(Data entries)
+ + + + + + +
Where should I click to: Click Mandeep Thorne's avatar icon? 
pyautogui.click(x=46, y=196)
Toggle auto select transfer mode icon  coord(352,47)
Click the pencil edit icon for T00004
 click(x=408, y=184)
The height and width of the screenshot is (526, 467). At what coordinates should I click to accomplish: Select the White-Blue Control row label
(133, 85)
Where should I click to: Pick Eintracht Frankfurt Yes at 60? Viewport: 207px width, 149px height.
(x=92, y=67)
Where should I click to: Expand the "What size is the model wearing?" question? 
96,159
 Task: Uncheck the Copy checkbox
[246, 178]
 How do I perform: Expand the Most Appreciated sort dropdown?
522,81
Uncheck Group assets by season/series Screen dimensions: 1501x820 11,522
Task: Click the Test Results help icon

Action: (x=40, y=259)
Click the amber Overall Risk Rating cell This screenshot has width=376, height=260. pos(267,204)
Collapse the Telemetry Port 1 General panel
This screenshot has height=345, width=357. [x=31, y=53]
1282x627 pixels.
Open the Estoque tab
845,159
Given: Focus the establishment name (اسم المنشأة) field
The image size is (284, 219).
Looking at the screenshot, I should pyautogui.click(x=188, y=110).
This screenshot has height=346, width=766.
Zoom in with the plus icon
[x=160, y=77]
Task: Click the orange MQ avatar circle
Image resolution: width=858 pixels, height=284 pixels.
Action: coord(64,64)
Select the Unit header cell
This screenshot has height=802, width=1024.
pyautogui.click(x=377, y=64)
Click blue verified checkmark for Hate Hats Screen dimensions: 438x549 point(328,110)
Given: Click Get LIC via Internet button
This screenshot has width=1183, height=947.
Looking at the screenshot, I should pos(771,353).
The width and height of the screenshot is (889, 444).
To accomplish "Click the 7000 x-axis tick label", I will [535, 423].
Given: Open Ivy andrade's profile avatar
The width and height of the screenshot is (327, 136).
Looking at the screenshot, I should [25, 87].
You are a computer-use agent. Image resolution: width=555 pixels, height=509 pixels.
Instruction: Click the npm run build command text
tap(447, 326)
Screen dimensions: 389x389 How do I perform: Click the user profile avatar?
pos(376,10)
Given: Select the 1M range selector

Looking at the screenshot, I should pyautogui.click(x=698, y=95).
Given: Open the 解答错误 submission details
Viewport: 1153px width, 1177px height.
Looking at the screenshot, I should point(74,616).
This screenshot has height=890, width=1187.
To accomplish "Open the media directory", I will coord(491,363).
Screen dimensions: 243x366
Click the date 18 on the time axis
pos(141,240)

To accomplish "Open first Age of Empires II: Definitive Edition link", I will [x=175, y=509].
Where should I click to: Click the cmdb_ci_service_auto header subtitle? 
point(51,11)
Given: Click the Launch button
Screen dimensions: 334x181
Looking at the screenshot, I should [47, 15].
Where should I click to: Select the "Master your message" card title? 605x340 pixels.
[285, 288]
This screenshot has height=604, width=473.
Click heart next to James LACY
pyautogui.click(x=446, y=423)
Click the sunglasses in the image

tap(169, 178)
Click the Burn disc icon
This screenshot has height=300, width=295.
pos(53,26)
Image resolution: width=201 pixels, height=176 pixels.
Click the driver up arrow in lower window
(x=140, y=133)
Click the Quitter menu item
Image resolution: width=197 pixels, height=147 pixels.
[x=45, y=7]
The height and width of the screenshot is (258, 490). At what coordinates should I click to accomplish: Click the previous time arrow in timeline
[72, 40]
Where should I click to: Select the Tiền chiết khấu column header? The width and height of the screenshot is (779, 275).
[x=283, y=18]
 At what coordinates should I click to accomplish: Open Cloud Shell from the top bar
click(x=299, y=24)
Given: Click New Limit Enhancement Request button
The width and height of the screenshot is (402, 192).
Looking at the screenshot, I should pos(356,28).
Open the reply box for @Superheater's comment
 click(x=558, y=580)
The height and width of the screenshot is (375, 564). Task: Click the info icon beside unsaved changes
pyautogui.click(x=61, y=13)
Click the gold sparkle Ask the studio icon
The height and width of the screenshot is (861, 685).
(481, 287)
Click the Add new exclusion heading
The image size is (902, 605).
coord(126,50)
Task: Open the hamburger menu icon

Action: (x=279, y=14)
+ + + + + + +
- _Activity_
Give all of the entries again, exactly.

- _Answer box_
Where should I click to: Click Mandeep Thorne's avatar icon? 
pyautogui.click(x=46, y=196)
Toggle auto select transfer mode icon  coord(352,47)
Click the pencil edit icon for T00004
 click(x=408, y=184)
The height and width of the screenshot is (526, 467). At what coordinates should I click to accomplish: Select the White-Blue Control row label
(133, 85)
Where should I click to: Pick Eintracht Frankfurt Yes at 60? Viewport: 207px width, 149px height.
(x=92, y=67)
Where should I click to: Expand the "What size is the model wearing?" question? 
96,159
 Task: Uncheck the Copy checkbox
[246, 178]
 How do I perform: Expand the Most Appreciated sort dropdown?
522,81
Uncheck Group assets by season/series Screen dimensions: 1501x820 11,522
Task: Click the Test Results help icon

Action: (x=40, y=259)
Click the amber Overall Risk Rating cell This screenshot has width=376, height=260. pos(267,204)
Collapse the Telemetry Port 1 General panel
This screenshot has height=345, width=357. [x=31, y=53]
1282x627 pixels.
Open the Estoque tab
845,159
Given: Focus the establishment name (اسم المنشأة) field
The image size is (284, 219).
Looking at the screenshot, I should pyautogui.click(x=188, y=110).
This screenshot has height=346, width=766.
Zoom in with the plus icon
[x=160, y=77]
Task: Click the orange MQ avatar circle
Image resolution: width=858 pixels, height=284 pixels.
Action: coord(64,64)
Select the Unit header cell
This screenshot has height=802, width=1024.
pyautogui.click(x=377, y=64)
Click blue verified checkmark for Hate Hats Screen dimensions: 438x549 point(328,110)
Given: Click Get LIC via Internet button
This screenshot has width=1183, height=947.
Looking at the screenshot, I should pos(771,353).
The width and height of the screenshot is (889, 444).
To accomplish "Click the 7000 x-axis tick label", I will [535, 423].
Given: Open Ivy andrade's profile avatar
The width and height of the screenshot is (327, 136).
Looking at the screenshot, I should [25, 87].
You are a computer-use agent. Image resolution: width=555 pixels, height=509 pixels.
Instruction: Click the npm run build command text
tap(447, 326)
Screen dimensions: 389x389 How do I perform: Click the user profile avatar?
pos(376,10)
Given: Select the 1M range selector

Looking at the screenshot, I should pyautogui.click(x=698, y=95).
Given: Open the 解答错误 submission details
Viewport: 1153px width, 1177px height.
Looking at the screenshot, I should point(74,616).
This screenshot has height=890, width=1187.
To accomplish "Open the media directory", I will coord(491,363).
Screen dimensions: 243x366
Click the date 18 on the time axis
pos(141,240)

To accomplish "Open first Age of Empires II: Definitive Edition link", I will [x=175, y=509].
Where should I click to: Click the cmdb_ci_service_auto header subtitle? 
point(51,11)
Given: Click the Launch button
Screen dimensions: 334x181
Looking at the screenshot, I should [47, 15].
Where should I click to: Select the "Master your message" card title? 605x340 pixels.
[285, 288]
This screenshot has height=604, width=473.
Click heart next to James LACY
pyautogui.click(x=446, y=423)
Click the sunglasses in the image

tap(169, 178)
Click the Burn disc icon
This screenshot has height=300, width=295.
pos(53,26)
Image resolution: width=201 pixels, height=176 pixels.
Click the driver up arrow in lower window
(x=140, y=133)
Click the Quitter menu item
Image resolution: width=197 pixels, height=147 pixels.
[x=45, y=7]
The height and width of the screenshot is (258, 490). At what coordinates should I click to accomplish: Click the previous time arrow in timeline
[72, 40]
Where should I click to: Select the Tiền chiết khấu column header? The width and height of the screenshot is (779, 275).
[x=283, y=18]
 At what coordinates should I click to accomplish: Open Cloud Shell from the top bar
click(x=299, y=24)
Given: Click New Limit Enhancement Request button
The width and height of the screenshot is (402, 192).
Looking at the screenshot, I should pos(356,28).
Open the reply box for @Superheater's comment
 click(x=558, y=580)
The height and width of the screenshot is (375, 564). Task: Click the info icon beside unsaved changes
pyautogui.click(x=61, y=13)
Click the gold sparkle Ask the studio icon
The height and width of the screenshot is (861, 685).
(481, 287)
Click the Add new exclusion heading
The image size is (902, 605).
coord(126,50)
Task: Open the hamburger menu icon

Action: (x=279, y=14)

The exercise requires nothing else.